4. New risks have emerged. Public debt levels are 
expected to increase by about 20 percentage points, and possibly more in
 the event of a persistent Covid scenario. Although markets so far do 
not seem to care, risks may emerge in the medium and long run with the 
consequence that debt restructuring and fiscal dominance may become a 
reality. The design of a reformed policy framework should aim at 
broadening the policy space while containing these risks. 
5. The EU must connect to a greater extent the internal and external dimensions of its policy agenda.
 The external environment is being transformed radically, especially by 
the rise of China and its growing confrontation with the US. The focus 
on internal integration and the benign neglect of external dimensions of
 the last decades are no longer viable. This applies especially to the 
international role of the euro, towards which the traditionally neutral 
stance of the EU cannot be maintained.
6. A variable-geometry Europe is no longer on the table, but faultlines remain.
 The possibility of a two-speed Europe was long considered and in some 
cases advocated.
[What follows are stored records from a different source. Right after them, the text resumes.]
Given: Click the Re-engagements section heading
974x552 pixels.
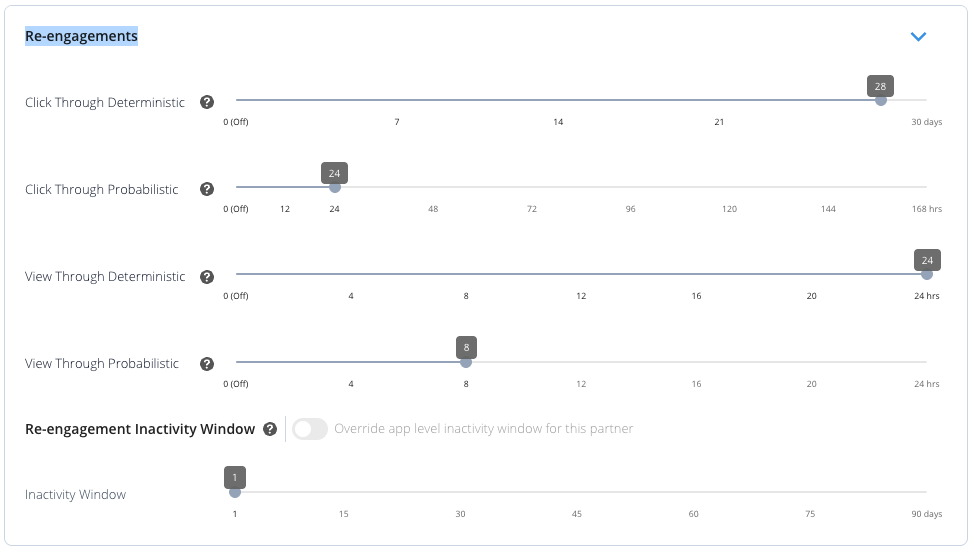Looking at the screenshot, I should pyautogui.click(x=81, y=36).
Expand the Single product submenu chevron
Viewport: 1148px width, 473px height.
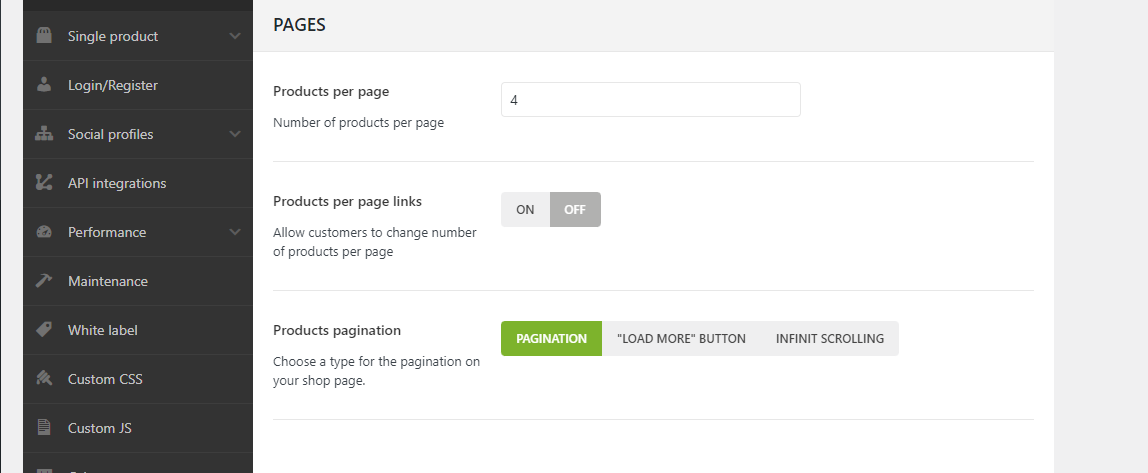pyautogui.click(x=235, y=36)
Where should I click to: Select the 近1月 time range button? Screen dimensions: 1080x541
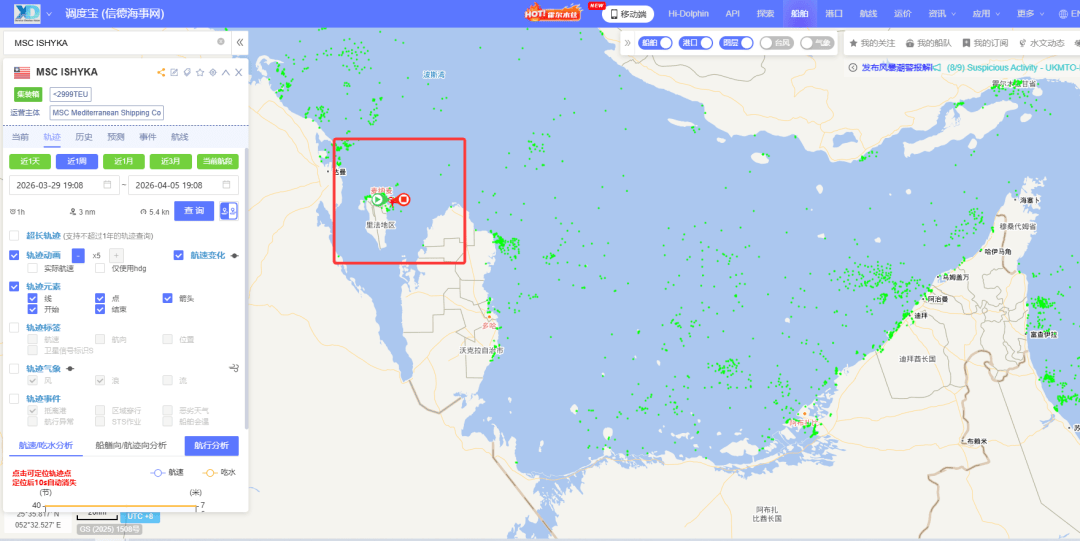[x=124, y=161]
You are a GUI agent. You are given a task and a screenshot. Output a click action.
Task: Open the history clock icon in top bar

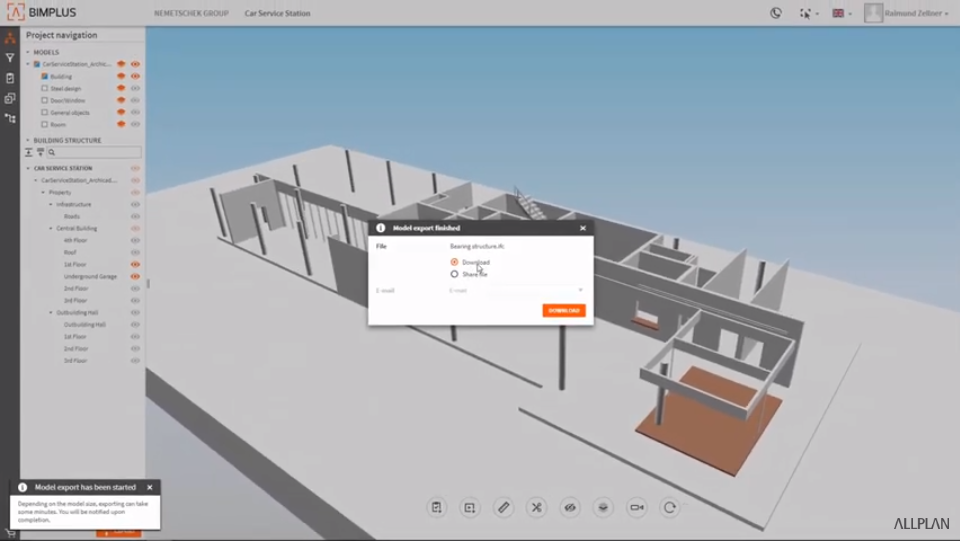776,13
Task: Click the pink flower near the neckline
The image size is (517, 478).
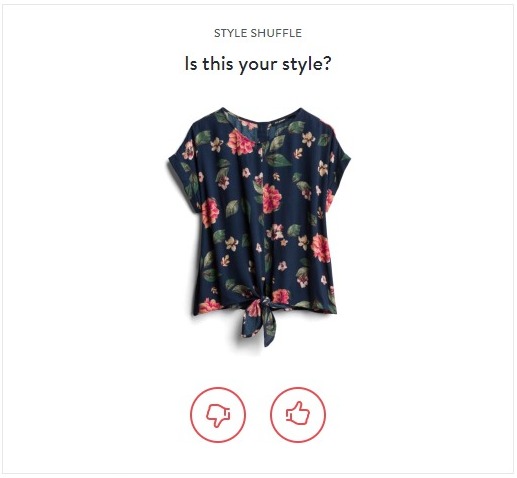Action: click(x=237, y=142)

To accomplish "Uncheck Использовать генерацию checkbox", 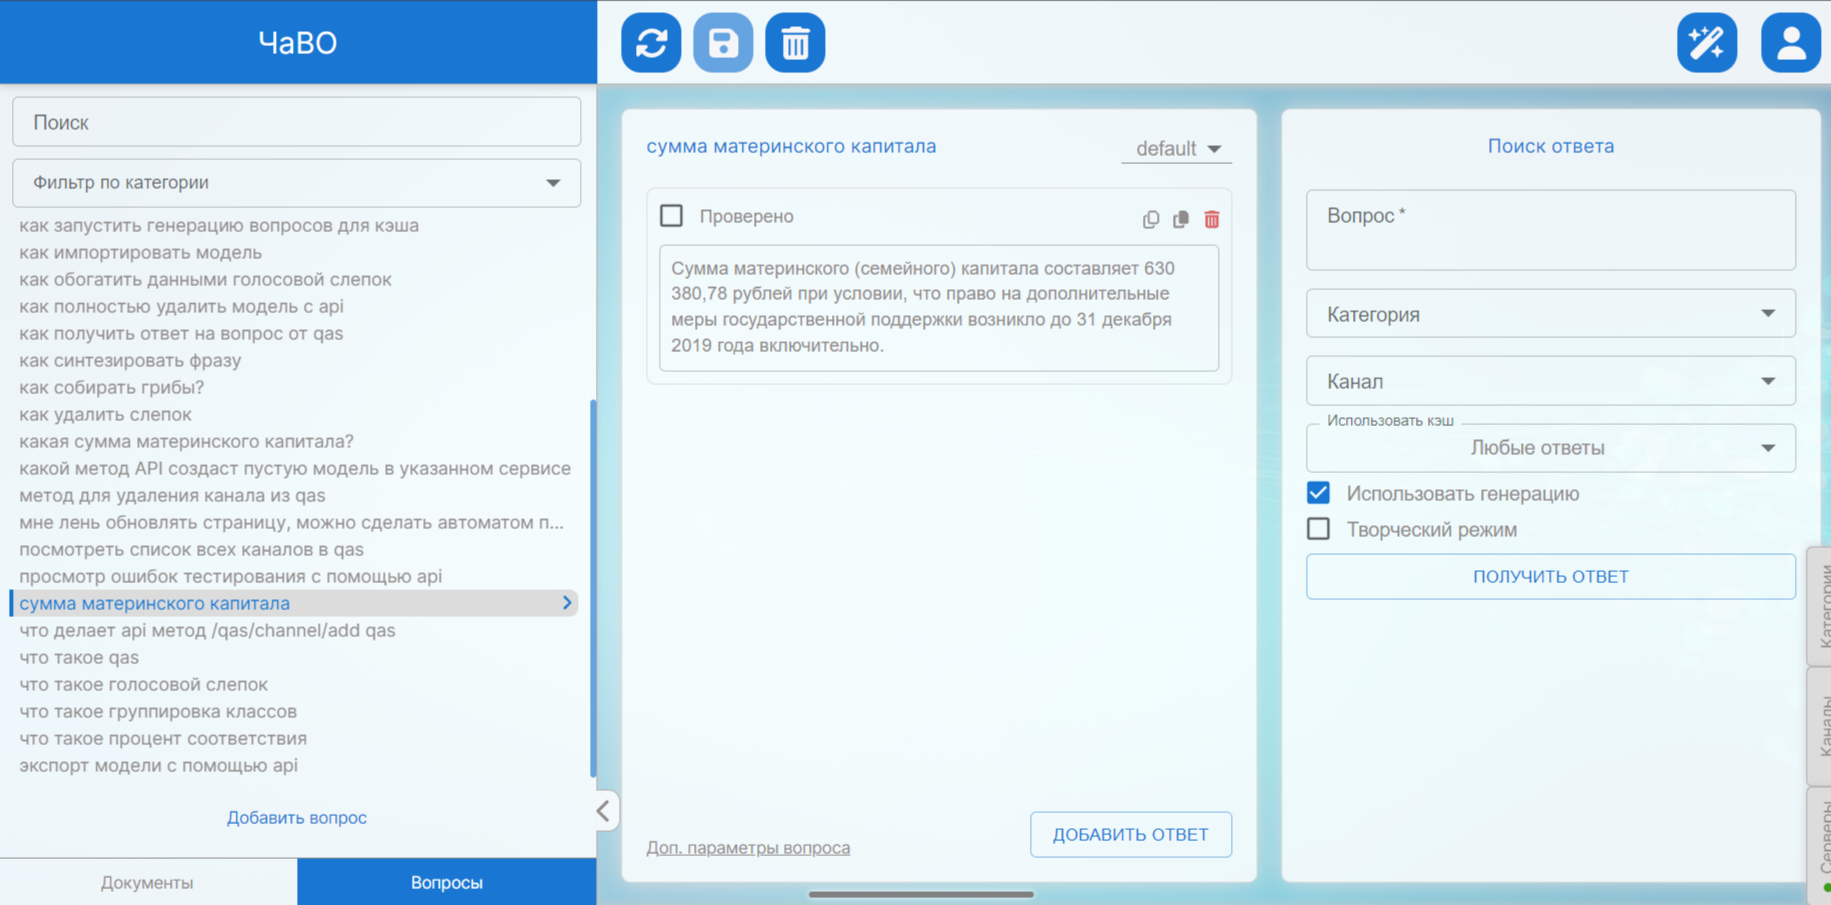I will (x=1318, y=493).
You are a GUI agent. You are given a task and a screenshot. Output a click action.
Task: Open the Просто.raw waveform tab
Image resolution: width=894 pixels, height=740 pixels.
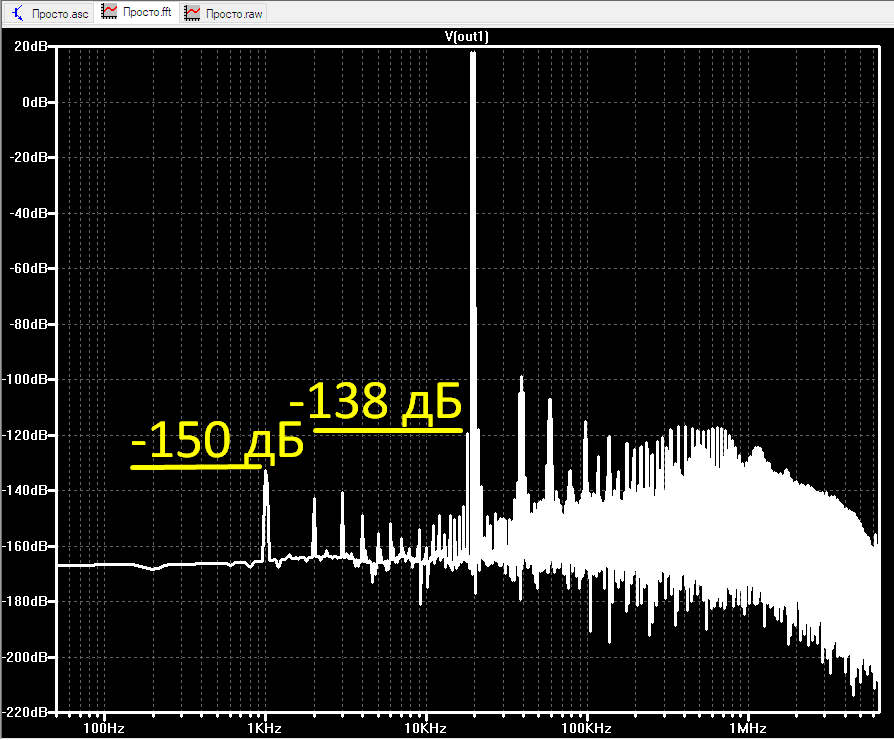[224, 13]

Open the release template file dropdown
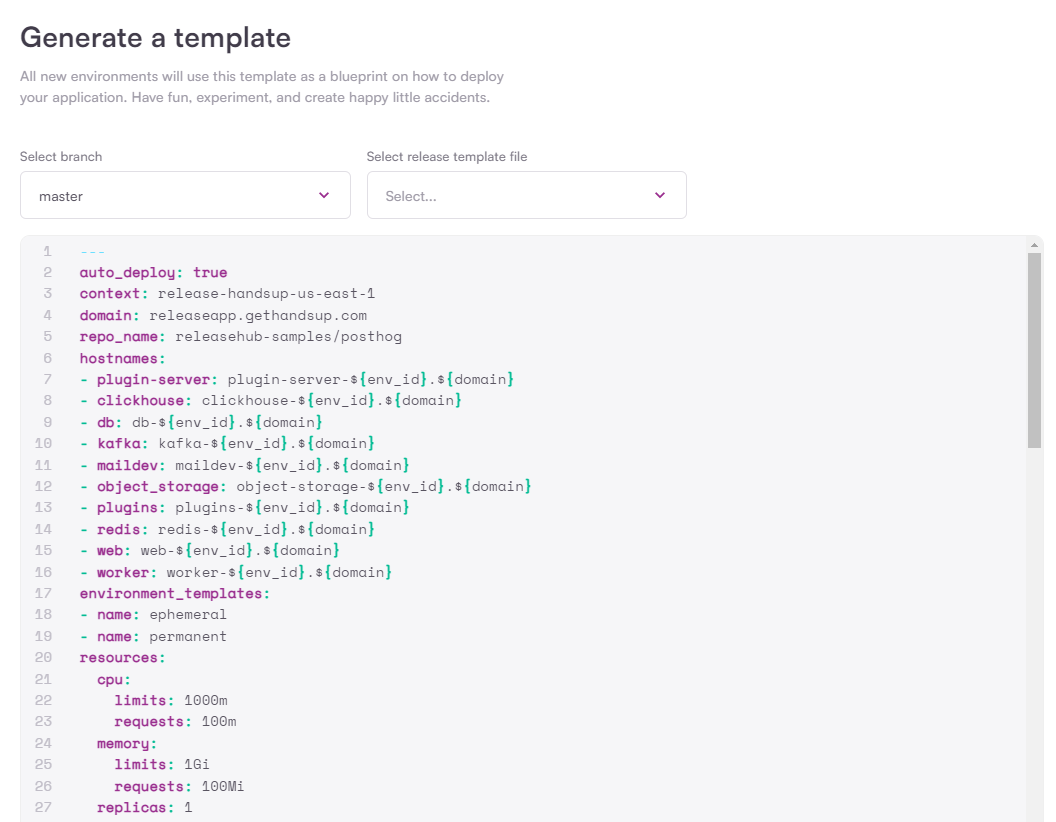[526, 196]
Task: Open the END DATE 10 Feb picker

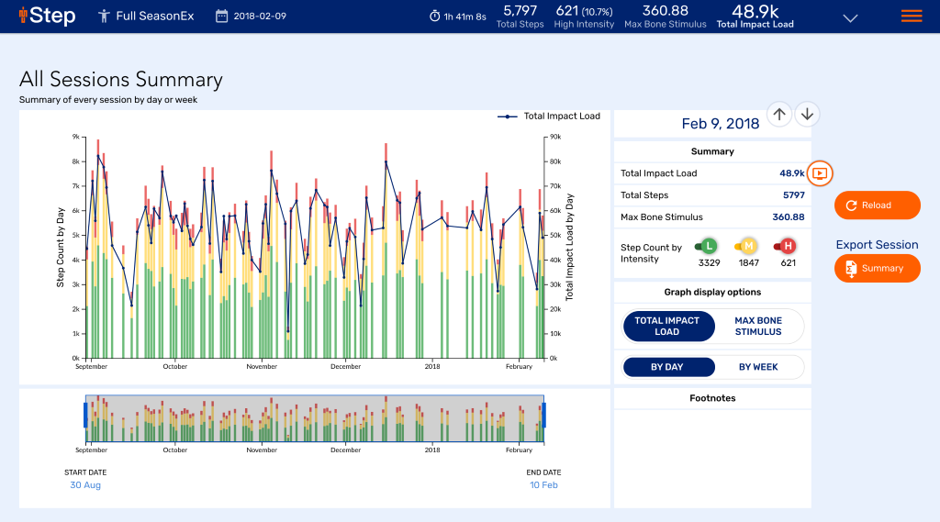Action: tap(544, 485)
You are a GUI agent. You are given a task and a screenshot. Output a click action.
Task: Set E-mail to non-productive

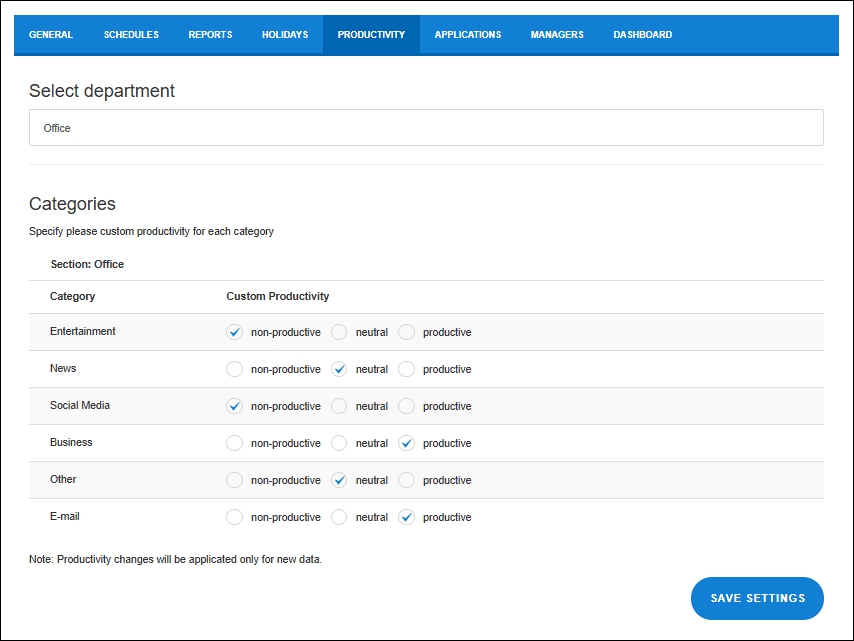(x=234, y=517)
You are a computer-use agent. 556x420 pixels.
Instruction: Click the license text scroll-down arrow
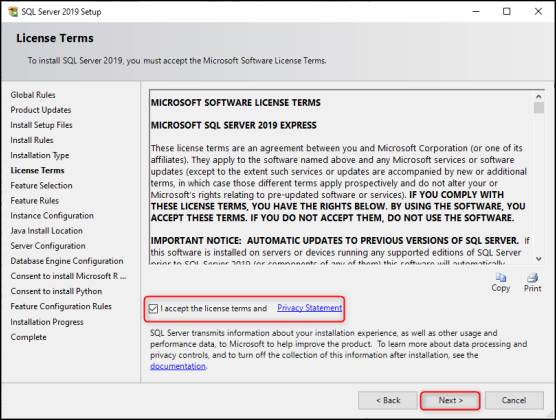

Brexit and the choice of an EU rather than a euro area 
vehicle for providing support to member states in trouble has widened 
the range of options. This long-standing issue may be settled, but new 
faultlines may open up.  At the same time, the old faultlines in the 
monetary union remain and anti-European populists will continue to 
challenge the democratic legitimacy of the European project in years to 
come. 
At the same time, critical elements of the post-euro crisis reform 
vision hit a roadblock even before the pandemic. The plan to decouple 
bank stability from home state solvency, thereby containing systemic 
risk at the EU level, has not been implemented to date. After the global
 financial crisis, the creation of a new insolvency law for banks, the 
BRRD, accompanied by a novel European institutions dedicated to 
supervision and resolution – the SSM, SRB and SRF – was supposed to 
allow weak banks to exit a crowded market, without stirring a crisis. 
But it was never tried. Instead, national policies have regained 
influence and, as a result, European monetary policy has become 
interconnected with solvency concerns at the national level. 
Answering the questions raised by these transformations is certainly 
not an easy endeavour. The agenda is large and touches on many issues: 
monetary-fiscal complementarity, providing public goods to ensure 
resilience while preserving national strategic autonomy, risk-sharing 
and insurance via an integrated banking system and the development of 
the capital market union but also redistribution via fiscal mechanisms, 
to name just a few.
Policy concepts that have emerged are often still fuzzy. Trade-offs 
between objectives – resilience versus efficiency, sustainability versus
 growth, environmental versus financial sustainability, openness versus 
autonomy, economics versus geopolitics, treaty change versus national 
sovereignity  – have hardly been explored. As exemplified by the Next 
Generation EU initiative, hard questions lie ahead regarding the 
distribution of policy roles, short-term and long-term, between the EU 
and its member states, and disagreements abound. 
The reform agenda has to be revived in the context of a still fragile
 and uncertain economic and health situation. As Europe emerges from the
 pandemic, strategies for macroeconomic policy synchronisation and the 
sequencing of stimulus withdrawal will remain crucial for a number of 
years. 
The EU cannot shy away from the conceptual retooling it needs. 
Whatever the difficulty of reaching agreement on reformed policy 
principles, it must not succumb to the temptation to return to the 
compromises of the past. But in a context where citizens have been 
bewildered by a series of shocks and policy reversals, this will be a 
challenging discussion to have. A possible holding back of the Next 
Generation EU by national courts may only accelerate the need to find 
sustainable answers to the institutional challenges we are facing today.
 Policy research should play a major role in structuring this.